[Data entries]

****************

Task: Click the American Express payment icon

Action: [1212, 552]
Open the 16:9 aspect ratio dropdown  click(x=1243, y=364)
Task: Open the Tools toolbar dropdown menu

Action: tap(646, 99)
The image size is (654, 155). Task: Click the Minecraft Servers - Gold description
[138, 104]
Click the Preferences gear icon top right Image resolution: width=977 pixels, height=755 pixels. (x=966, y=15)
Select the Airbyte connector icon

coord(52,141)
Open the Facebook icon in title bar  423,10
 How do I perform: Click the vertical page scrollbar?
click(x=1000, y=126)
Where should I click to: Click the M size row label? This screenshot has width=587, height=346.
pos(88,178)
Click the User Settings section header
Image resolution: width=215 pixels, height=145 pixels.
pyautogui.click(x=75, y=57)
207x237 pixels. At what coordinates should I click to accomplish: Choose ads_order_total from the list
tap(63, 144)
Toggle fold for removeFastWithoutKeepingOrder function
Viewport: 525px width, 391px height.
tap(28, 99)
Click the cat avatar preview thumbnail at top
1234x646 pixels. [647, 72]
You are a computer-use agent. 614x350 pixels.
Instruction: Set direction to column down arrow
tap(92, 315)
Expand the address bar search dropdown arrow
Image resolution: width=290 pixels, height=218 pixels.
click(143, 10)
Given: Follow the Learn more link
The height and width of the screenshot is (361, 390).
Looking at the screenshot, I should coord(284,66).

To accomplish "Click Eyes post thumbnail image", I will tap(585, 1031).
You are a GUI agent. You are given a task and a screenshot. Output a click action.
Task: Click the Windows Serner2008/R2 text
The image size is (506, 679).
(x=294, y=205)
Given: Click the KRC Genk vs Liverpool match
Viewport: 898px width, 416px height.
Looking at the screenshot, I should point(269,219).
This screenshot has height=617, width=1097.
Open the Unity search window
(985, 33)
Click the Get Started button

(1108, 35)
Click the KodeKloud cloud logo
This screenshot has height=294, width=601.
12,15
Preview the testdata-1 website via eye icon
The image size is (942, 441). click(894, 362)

****************

## Stated task
Pick out each line in the entries above that contains the word "This", and copy those lines in full.

## Task solution
Where should I click to: Click the M size row label? This screenshot has width=587, height=346.
This screenshot has height=617, width=1097.
This screenshot has height=294, width=601.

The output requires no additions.